Panelo also allayed concerns about the matrix copies of the Manila Times and his office, saying such concerns are “trivial as the matrix published therein and the one sent to me is one and the same.”

“Our office has access to a clearer matrix that can also be obtained online apart from what was published in the Manila Times, and we decided to use that one instead of printing the one sent to my phone which was unclear,” he said, saying that he made clear to the Malacañang Press Corps that “there is only one matrix.”

As for the issue on why did he not verify the information coming from an unknown number before presenting it to the public, the Palace official said: “I have stated that I was not part of the team which obtained the information that led to the crafting of the matrix and thus, talking about and explaining the same would only amount to hearsay.”

“Knowing the President, however, as a man of intellect and a probing and thinking Chief Executive, he will not order the release of any information without proper vetting. This is clear when I said during Apr. 22 briefing that the President will not order the release of anything if he has not validated the same,” Panelo said.

Panelo added that “It appears that there is a desperate move to taint the legitimacy of the subject matrix.”

“We will let them be. As for us, it is our duty to inform the public, for they have the right to know, that there are plans to overthrow the President and that we will protect him and this Administration to make good our vow to the electorate of delivering genuine and meaningful change to the citizenry,” he added.

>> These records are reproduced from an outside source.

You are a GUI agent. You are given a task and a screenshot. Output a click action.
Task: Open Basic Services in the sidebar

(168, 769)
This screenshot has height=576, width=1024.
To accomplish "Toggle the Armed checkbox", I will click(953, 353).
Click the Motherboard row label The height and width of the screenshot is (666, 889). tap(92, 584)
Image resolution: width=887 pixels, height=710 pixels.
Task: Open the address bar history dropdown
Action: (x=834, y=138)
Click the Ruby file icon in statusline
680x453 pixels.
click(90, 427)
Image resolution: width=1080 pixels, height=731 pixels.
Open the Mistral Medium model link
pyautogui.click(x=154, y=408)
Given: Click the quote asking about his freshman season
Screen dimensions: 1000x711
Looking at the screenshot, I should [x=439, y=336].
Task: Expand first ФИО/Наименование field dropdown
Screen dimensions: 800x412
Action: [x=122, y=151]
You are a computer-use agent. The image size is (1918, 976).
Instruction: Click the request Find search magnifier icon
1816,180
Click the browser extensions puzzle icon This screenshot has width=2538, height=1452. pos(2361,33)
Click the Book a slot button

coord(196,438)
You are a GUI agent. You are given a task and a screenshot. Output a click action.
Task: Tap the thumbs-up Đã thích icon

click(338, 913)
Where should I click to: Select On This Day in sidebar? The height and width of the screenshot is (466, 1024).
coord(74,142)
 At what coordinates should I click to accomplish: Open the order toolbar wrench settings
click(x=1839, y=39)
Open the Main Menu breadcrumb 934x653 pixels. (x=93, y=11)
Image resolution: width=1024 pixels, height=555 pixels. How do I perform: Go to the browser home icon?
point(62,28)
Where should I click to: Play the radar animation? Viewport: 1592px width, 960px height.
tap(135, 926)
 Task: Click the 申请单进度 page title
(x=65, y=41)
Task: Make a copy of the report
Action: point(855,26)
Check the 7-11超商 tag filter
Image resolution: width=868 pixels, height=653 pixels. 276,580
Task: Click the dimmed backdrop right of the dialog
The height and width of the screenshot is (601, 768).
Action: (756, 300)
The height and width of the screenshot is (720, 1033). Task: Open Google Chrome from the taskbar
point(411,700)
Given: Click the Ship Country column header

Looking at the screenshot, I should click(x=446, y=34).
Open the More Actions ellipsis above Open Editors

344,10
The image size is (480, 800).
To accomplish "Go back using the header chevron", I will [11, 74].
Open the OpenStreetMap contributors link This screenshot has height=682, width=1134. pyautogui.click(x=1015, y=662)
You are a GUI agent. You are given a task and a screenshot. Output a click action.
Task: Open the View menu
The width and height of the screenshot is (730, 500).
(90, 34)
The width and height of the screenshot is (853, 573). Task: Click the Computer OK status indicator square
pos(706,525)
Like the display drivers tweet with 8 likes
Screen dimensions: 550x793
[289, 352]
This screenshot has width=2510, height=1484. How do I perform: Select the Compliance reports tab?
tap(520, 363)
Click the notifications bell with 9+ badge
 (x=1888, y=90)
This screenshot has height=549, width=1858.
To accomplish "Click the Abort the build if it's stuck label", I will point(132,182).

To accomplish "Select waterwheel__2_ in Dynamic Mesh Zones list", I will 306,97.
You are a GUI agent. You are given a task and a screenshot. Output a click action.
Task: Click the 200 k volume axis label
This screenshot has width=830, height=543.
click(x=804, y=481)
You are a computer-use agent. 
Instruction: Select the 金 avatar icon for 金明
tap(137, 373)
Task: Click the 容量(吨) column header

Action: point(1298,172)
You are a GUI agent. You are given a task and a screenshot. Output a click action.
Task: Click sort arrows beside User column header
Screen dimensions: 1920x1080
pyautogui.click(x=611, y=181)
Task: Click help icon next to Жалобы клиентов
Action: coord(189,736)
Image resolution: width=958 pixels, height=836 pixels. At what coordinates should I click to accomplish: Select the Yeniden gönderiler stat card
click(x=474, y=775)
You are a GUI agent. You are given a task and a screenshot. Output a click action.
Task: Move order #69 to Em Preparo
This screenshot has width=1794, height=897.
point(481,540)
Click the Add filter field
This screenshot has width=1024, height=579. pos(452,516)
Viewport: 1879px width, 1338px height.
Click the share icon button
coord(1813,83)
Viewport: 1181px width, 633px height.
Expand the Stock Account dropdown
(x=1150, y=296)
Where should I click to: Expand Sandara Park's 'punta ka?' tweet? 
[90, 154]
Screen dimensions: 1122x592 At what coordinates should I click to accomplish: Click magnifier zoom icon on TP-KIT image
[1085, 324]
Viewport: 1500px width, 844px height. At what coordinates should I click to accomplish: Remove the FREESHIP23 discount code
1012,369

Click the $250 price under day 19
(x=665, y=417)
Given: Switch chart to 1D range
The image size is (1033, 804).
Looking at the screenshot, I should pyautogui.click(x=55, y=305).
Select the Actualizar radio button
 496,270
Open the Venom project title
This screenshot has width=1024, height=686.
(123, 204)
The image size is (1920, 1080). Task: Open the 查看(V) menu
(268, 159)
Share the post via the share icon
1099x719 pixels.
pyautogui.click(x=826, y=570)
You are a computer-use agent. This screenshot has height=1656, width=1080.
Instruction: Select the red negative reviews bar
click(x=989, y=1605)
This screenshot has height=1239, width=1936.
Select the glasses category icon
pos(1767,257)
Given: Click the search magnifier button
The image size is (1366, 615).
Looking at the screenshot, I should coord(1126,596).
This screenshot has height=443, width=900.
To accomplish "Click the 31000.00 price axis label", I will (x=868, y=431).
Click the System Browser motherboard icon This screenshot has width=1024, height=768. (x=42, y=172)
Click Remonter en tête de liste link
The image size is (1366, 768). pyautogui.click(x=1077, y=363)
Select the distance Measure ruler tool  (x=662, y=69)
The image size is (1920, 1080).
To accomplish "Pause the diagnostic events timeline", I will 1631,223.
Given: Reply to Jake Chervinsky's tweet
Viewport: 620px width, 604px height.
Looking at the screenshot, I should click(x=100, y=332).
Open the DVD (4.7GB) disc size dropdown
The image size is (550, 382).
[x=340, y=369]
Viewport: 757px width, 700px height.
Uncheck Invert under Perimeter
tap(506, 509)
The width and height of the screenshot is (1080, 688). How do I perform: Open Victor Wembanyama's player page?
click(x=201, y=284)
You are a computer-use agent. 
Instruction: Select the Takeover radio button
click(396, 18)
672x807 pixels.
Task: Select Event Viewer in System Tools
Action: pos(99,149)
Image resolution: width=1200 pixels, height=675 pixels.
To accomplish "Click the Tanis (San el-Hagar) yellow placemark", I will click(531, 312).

As this developed, Senator Panfilo Lacson described as “unfair” the release of the alleged matrix implicating some personalities, including journalists, who are supposedly behind the plot to destabilizd the current government and oust the president.

Lacson assailed the publication of the alleged “destabilization matrix” without being validated.

“I don’t think it’s fair. Because in the first place by their own admission, the matrix also came from Malacañang,” said Lacson.

“And it was published without proper validation. And as it turns out, there was something wrong in the matrix,” he added.

Liberal Party President Sen. Francis Pangilinan said there was no need to prove the matrix.

“Read between the lines. How would you prove something which was merely invented? We feel that this is again created to divert the attention,” said Pangilinan.

He said that that the matrix came out at the time when there were accusations against the President and his family.

“They did this before when there was a problem on rice, there was the Red October plot allegedly by the LP, but that was denied by the Armed Forces of the Philippines,” said the opposition leader.

He said that it has become a pattern that every time there was an accusation, the government will create a scenario that there is an ouster plot.

The supposed matrix involved journalist Ellen Tordesillas of Vera Files who allegedly uploaded the “Ang Totoong Narcolist” videos and fed it to other media organizations Rappler and Philippine Center for Investigative Journalism (PCIJ), and the National Union of People’s Lawyers (NUPL).

However, those implicated in the matrix claimed that the accusation was false, with PCIJ even saying that some of the personnel listed in the document were no longer with them, while some performed in a capacity not linked to journalism.